Selected passage:
--

The Journals
of Lewis and Clark: Dates June 11, 1805 - June 13, 1805
The following
excerpts are taken from entries of the Journals of Lewis
and Clark. Dates: June 11, 1805 - June 13, 1805
June 11,
1805
Tuesday 11. This morning Captain Lewis with four men
set out on their expedition up the south branch. They
soon reached the point where the Tansy river approaches
the Missouri, and observing a large herd of elk before
them, descended and killed several which they hung up
along the river so that the party in the boats might
see them as they came along. They then halted for dinner;
but Captain Lewis who had been for some days afflicted
with the dysentery, was now attacked with violent pains
attended by a high fever and was unable to go on. He
therefore encamped for the night under some willow boughs:
having brought no medicine he determined to try an experiment
with the small twigs of the chokecherry, which being
stripped of their leaves and cut into pieces about two
inches long were boiled in pure water, till they produced
a strong black decoction of an astringent bitter taste;
a pint of this he took at sunset, and repeated the dose
an hour afterwards.

--

Reproduce the Lewis and Clark journal excerpt in full, word for word.

Dataset extract:
--

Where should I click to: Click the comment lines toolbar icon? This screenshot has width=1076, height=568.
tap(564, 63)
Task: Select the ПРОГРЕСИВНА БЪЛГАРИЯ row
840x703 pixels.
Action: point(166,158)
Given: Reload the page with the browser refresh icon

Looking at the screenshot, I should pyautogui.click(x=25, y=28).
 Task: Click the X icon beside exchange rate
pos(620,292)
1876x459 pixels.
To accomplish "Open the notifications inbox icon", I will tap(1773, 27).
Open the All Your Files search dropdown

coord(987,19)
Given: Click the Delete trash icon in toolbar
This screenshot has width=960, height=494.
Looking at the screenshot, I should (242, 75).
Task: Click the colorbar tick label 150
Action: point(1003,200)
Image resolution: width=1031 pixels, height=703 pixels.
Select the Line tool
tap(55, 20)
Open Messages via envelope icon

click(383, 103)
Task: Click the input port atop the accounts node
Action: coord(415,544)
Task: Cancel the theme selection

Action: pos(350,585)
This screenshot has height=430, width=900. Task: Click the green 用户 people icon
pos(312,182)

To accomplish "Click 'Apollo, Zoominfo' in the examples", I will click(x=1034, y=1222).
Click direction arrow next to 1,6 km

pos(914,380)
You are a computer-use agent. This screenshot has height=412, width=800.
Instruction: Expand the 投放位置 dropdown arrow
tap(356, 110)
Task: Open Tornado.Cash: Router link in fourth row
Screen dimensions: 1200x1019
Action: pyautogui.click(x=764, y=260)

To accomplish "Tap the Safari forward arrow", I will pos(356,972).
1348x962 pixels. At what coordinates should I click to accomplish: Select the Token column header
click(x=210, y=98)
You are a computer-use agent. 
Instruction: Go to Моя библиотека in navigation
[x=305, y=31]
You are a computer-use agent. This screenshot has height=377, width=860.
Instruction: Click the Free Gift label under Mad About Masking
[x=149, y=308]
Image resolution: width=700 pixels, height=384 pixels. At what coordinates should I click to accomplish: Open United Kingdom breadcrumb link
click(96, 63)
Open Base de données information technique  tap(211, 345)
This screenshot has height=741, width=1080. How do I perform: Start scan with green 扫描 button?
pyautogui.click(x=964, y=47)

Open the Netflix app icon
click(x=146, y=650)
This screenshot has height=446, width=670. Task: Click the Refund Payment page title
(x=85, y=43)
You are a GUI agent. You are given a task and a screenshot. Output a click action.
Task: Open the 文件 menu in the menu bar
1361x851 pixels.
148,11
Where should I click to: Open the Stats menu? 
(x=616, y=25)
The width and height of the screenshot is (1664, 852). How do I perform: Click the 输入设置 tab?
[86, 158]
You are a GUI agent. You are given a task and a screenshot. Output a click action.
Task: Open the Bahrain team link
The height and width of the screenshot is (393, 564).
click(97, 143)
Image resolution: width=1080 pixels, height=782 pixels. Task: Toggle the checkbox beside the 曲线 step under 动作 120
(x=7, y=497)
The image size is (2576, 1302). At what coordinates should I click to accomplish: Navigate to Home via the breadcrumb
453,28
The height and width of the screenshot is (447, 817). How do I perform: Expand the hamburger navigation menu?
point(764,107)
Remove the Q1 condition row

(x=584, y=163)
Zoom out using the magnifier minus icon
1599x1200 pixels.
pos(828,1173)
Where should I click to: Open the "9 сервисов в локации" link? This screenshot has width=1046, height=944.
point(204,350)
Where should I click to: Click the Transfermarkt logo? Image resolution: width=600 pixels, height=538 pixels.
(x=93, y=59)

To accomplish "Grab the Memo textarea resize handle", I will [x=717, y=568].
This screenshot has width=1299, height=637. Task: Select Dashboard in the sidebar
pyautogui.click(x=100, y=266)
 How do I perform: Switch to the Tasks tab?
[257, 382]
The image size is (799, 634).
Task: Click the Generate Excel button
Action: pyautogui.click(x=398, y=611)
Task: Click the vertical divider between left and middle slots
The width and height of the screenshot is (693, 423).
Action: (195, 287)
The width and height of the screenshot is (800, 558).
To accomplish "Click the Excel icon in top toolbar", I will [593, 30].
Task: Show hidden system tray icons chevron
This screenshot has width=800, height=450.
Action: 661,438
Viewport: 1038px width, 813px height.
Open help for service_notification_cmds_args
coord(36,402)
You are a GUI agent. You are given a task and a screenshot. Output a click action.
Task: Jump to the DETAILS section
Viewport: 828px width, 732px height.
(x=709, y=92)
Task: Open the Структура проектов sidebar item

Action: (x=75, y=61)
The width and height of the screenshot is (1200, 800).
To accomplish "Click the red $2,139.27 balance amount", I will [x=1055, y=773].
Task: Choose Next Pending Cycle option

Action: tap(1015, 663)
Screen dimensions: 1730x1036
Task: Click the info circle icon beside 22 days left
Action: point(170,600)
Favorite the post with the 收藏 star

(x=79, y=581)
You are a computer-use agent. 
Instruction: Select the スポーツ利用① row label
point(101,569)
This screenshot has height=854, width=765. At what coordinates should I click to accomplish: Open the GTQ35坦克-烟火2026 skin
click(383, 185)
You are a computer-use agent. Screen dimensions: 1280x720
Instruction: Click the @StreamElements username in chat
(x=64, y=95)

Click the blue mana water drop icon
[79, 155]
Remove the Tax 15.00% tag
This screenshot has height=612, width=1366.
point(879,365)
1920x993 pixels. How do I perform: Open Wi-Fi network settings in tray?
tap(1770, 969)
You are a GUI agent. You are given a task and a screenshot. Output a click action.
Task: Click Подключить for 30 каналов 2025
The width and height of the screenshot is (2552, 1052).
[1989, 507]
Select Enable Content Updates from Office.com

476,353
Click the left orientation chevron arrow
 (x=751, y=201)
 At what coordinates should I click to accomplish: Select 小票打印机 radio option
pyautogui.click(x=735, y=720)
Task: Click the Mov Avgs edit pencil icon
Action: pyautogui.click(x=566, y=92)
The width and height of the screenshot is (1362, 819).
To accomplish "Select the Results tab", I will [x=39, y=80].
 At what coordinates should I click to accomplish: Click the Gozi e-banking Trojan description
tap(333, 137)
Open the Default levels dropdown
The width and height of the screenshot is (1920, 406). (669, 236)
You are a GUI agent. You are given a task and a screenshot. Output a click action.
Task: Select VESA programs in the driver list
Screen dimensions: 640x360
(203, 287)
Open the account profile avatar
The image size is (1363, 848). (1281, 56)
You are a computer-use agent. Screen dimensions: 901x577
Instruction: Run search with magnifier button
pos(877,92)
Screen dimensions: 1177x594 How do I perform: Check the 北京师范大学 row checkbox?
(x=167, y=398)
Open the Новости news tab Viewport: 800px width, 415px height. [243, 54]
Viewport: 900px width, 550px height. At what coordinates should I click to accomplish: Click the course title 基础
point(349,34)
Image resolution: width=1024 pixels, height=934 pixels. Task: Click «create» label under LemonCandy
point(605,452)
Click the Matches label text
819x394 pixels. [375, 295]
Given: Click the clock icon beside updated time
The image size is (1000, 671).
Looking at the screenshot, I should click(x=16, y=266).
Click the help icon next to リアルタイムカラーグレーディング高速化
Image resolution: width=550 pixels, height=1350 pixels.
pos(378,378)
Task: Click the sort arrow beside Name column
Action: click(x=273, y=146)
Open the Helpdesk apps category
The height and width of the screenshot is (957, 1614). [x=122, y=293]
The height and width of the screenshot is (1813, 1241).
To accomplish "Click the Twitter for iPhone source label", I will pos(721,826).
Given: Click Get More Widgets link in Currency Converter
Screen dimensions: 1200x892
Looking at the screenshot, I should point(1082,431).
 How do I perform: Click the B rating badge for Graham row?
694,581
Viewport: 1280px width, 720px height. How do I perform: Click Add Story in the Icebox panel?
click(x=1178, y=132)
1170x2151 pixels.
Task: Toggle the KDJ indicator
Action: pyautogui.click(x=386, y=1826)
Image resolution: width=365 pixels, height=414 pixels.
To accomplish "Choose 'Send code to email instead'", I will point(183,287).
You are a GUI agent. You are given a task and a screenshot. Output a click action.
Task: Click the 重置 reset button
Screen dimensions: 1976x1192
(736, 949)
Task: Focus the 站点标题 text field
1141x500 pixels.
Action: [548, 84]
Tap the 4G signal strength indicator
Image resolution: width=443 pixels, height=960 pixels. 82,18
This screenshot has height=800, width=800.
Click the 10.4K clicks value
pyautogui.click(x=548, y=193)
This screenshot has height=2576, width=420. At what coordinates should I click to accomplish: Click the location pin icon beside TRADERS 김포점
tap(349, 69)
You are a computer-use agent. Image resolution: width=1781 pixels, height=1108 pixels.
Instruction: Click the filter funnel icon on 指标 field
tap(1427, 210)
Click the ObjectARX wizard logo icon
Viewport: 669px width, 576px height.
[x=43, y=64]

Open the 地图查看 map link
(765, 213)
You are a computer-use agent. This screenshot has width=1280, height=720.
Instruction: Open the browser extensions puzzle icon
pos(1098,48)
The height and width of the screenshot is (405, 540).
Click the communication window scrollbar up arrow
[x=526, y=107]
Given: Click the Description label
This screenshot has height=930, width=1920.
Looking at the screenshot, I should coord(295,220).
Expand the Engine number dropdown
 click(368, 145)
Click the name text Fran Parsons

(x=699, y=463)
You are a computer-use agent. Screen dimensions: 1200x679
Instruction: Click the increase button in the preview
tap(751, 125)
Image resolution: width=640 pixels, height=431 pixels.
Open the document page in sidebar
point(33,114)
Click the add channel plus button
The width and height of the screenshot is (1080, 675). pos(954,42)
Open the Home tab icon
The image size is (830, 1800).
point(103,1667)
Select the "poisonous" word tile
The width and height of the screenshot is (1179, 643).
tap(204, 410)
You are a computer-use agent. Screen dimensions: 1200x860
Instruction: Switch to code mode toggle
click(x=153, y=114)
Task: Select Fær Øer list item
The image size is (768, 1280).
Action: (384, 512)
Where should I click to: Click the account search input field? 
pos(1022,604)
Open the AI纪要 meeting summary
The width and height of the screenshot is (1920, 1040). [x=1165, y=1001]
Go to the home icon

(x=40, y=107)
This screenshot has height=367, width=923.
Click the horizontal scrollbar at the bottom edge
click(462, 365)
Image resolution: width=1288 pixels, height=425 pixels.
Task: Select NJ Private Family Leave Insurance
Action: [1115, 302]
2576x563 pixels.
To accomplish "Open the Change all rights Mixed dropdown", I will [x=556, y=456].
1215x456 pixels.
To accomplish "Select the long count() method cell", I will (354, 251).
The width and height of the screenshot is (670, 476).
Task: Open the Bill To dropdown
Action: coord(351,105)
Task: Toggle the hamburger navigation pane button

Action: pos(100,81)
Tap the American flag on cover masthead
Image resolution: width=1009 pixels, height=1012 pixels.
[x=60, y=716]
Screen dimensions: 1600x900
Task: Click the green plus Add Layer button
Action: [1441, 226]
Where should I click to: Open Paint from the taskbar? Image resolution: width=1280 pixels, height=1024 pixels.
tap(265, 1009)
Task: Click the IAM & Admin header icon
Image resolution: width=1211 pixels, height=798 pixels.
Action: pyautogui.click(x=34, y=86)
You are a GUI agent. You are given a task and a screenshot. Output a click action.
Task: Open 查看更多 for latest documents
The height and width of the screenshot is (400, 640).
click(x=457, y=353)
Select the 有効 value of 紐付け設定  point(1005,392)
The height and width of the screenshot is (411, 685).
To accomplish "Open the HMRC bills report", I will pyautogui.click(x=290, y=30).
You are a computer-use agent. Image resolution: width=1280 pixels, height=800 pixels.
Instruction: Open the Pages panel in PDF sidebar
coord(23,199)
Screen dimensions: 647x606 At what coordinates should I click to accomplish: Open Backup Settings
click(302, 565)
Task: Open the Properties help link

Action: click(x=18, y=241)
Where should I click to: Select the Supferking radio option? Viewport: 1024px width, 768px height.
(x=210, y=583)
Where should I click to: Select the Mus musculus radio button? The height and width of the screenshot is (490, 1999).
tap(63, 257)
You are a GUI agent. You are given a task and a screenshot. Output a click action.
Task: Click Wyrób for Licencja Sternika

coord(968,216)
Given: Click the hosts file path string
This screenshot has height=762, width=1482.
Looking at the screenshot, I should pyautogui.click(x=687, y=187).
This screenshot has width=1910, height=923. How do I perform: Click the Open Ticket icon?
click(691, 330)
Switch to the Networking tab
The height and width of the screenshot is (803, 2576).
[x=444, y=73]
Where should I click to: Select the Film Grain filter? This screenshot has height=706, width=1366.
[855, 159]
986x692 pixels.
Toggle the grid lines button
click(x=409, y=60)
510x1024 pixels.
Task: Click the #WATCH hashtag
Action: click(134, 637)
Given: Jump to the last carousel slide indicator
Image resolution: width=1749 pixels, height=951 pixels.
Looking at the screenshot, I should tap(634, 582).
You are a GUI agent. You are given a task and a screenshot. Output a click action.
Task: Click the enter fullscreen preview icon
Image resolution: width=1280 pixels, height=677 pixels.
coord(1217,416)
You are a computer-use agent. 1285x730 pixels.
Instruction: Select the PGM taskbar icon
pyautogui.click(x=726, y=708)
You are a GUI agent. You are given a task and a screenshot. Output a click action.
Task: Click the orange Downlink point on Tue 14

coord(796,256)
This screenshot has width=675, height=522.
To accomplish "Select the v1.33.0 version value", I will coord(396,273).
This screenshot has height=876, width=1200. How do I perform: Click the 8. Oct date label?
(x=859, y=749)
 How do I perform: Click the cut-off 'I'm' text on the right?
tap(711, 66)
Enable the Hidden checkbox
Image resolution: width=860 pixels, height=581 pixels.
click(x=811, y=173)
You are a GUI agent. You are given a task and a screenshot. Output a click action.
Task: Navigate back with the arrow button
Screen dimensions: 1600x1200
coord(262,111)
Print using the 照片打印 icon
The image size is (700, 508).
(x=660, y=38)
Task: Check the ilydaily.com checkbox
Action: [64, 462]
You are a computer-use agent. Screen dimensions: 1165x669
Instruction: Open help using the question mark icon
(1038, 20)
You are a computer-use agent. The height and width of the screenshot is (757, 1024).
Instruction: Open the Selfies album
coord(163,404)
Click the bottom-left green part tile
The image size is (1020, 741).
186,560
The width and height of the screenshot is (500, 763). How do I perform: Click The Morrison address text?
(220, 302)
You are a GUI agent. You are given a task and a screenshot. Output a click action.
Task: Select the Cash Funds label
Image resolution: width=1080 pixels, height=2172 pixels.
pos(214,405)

--

Exercise result:
The Journals
of Lewis and Clark: Dates June 11, 1805 - June 13, 1805
The following
excerpts are taken from entries of the Journals of Lewis
and Clark. Dates: June 11, 1805 - June 13, 1805
June 11,
1805
Tuesday 11. This morning Captain Lewis with four men
set out on their expedition up the south branch. They
soon reached the point where the Tansy river approaches
the Missouri, and observing a large herd of elk before
them, descended and killed several which they hung up
along the river so that the party in the boats might
see them as they came along. They then halted for dinner;
but Captain Lewis who had been for some days afflicted
with the dysentery, was now attacked with violent pains
attended by a high fever and was unable to go on. He
therefore encamped for the night under some willow boughs:
having brought no medicine he determined to try an experiment
with the small twigs of the chokecherry, which being
stripped of their leaves and cut into pieces about two
inches long were boiled in pure water, till they produced
a strong black decoction of an astringent bitter taste;
a pint of this he took at sunset, and repeated the dose
an hour afterwards.